Remember, a network failure between an immobilizer module and the ECM can cause a no start complaint.
Because these two terminating resistors are 120 ohms each and they are wired into parallel, the total resistance should be 60 ohms +/- five percent. Because you are using your ohm meter, make sure the vehicle and the bus are asleep meaning no current draw and no bus activity. Measuring this terminating resistance is simple; apply your ohm meter between pins 6 and 14 and look for 60 ohms. If you see 120 ohms, there is a module unplugged or another type of open circuit in the network. If you see some other resistance much higher than 120 ohms, you have a complete open on the bus.
f you are using a DLC break out box (they are invaluable), check to see if a DLC pin has backed out as this has happened before. If you see something between 60 and 120 ohms, look for corrosion in places such as at that undercar resistor location (if used) or even a connector in the network being dripped on courtesy HVAC condensation.
On the subject of bus terminators, a note specific to Chryslers with CAN bus networks involving the use of that Diagnostic CAN C network as the exclusive bus for scan tool communications must be pointed out. These vehicles use a single 60 ohm resistor in the gateway module (usually the TIPM) as opposed to two 120 ohms resistances in two separate locations wired in parallel. The resistance measured at the DLC is the same: 60 ohms. To get to the terminating resistors total resistance on the regular Chrysler CAN C bus, you must back probe both CAN C bus circuits at a module or in the harness somewhere as there are no pins for this bus actually in the DLC.
Other Tips and Tricks
I’ve had good luck with scoping various networks to look for flat lining modules and wiring shorts to ground that were intermittent. Tap test, heat and freeze modules and connections until you see the pattern drop out and stay dropped out. Keep in mind some networks won’t just sit there active with the key on making your scope toggle a square wave. Some vehicles require a scan tool to initiate conversation with another module on the network before activity begins on some buses.
Most J1850 and CAN bus vehicles will show active square waves on the bus when the ignition is on or something is activated which leads me to a couple of parting tech tips. One is regarding the bus that won’t go to sleep. If after several minutes the networks on a vehicle don’t go flat line on a scope after the ignition is switched off and RAP functions have timed out, look for some kind of BCM input (door jamb switch, keyless entry, etc.) that might be keeping the network awake, which as you might imagine can lead to battery drains.
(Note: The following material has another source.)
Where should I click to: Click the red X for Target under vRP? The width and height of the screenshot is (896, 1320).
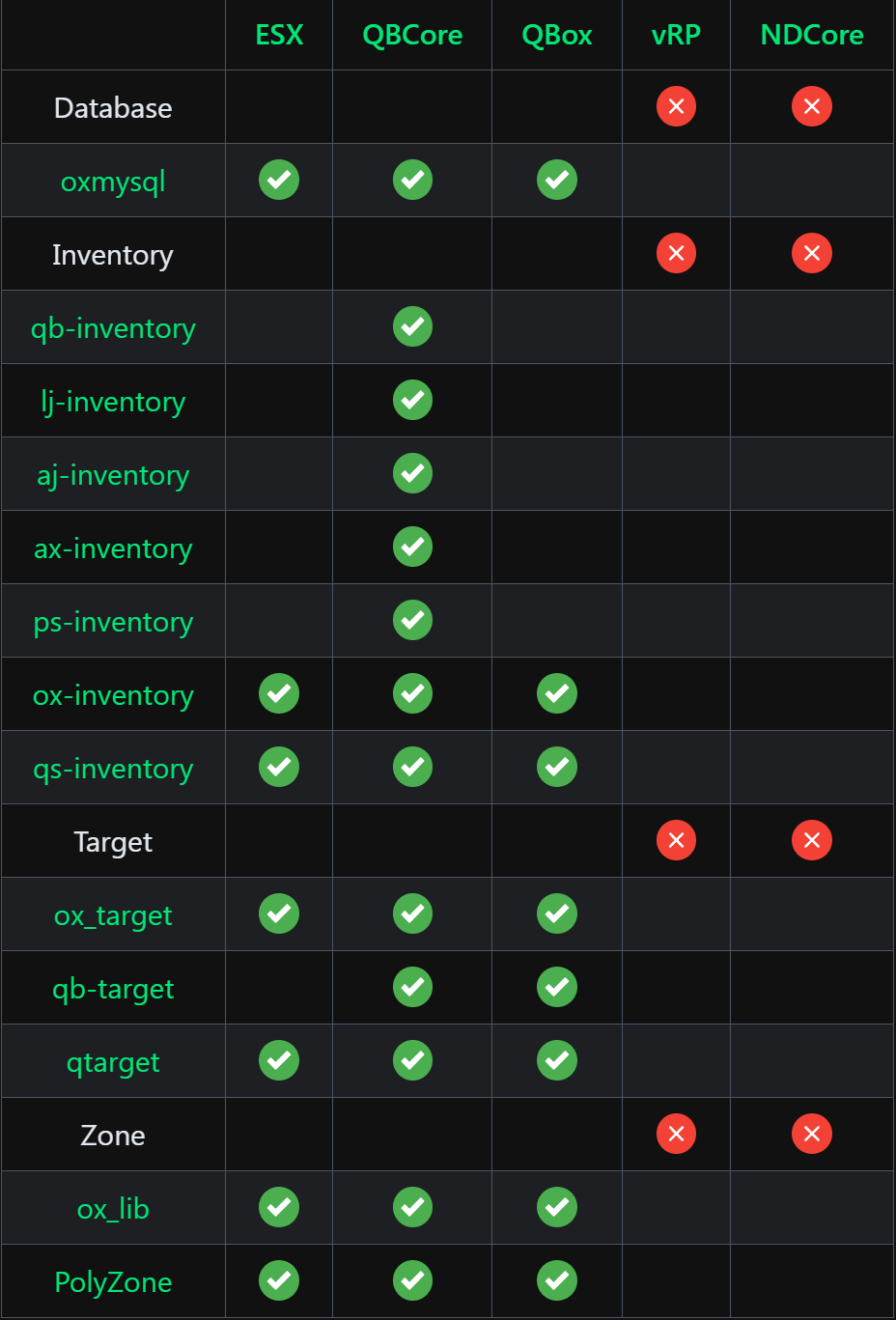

If you have a DLC break out box plugged in, make sure you don’t have a scan tool plugged into the break out box as it can keep the bus active. On the flip side of the bus that stays too active with the key off, I also have found a quick way of diagnosing power locks as far as whether the key fob or the receiver is bad. If my scope pattern on the low speed CAN bus or J1850 bus (body electronics) goes active when I press a button for lock or unlock, the key fob is good and the problem is somewhere upstream from the remote lock receiver.
Keep on increasing your knowledge about communication networks and how to apply your scan tool, meter and scope to troubleshoot those instances where a module is having a Failure to Communicate, and you’ll remove a lot of frustration from your diagnostics on the ever increasing numbers of F.R.E.D.s rolling into your service bay.